Given data:
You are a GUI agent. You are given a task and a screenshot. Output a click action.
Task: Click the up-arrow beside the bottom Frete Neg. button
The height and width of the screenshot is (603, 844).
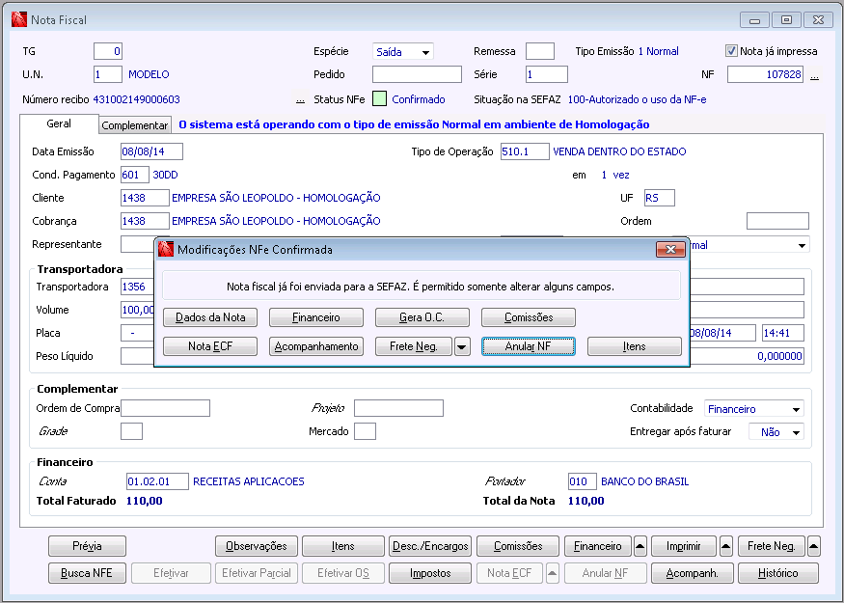pos(813,546)
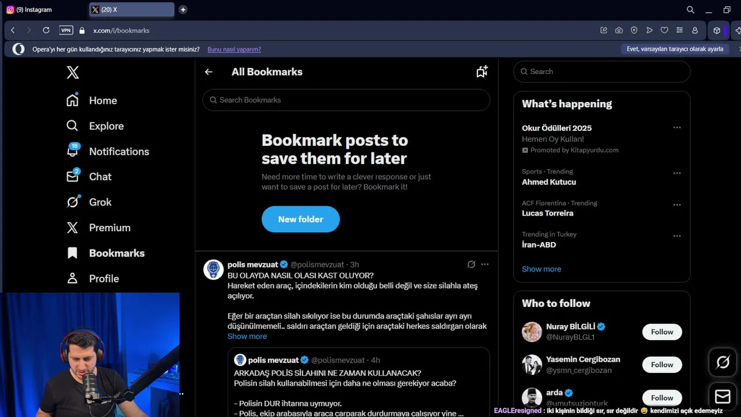741x417 pixels.
Task: Click the Search Bookmarks field
Action: point(346,100)
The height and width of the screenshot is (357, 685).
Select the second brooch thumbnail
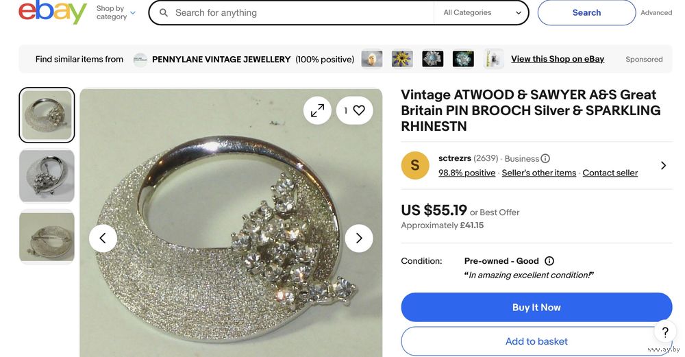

Short task:
Beginning at the first line and stopping after the line containing "741x417 pixels.", rewrite those lines with "screenshot" changed to "screen image" and everything else unchanged. Omit the pictures from your answer.

Solution for this exercise:
You are a GUI agent. You are given a task and a screen image. Output a click action.
Task: Click the up-arrow beside the bottom Frete Neg. button
The height and width of the screen image is (603, 844).
pos(813,546)
741x417 pixels.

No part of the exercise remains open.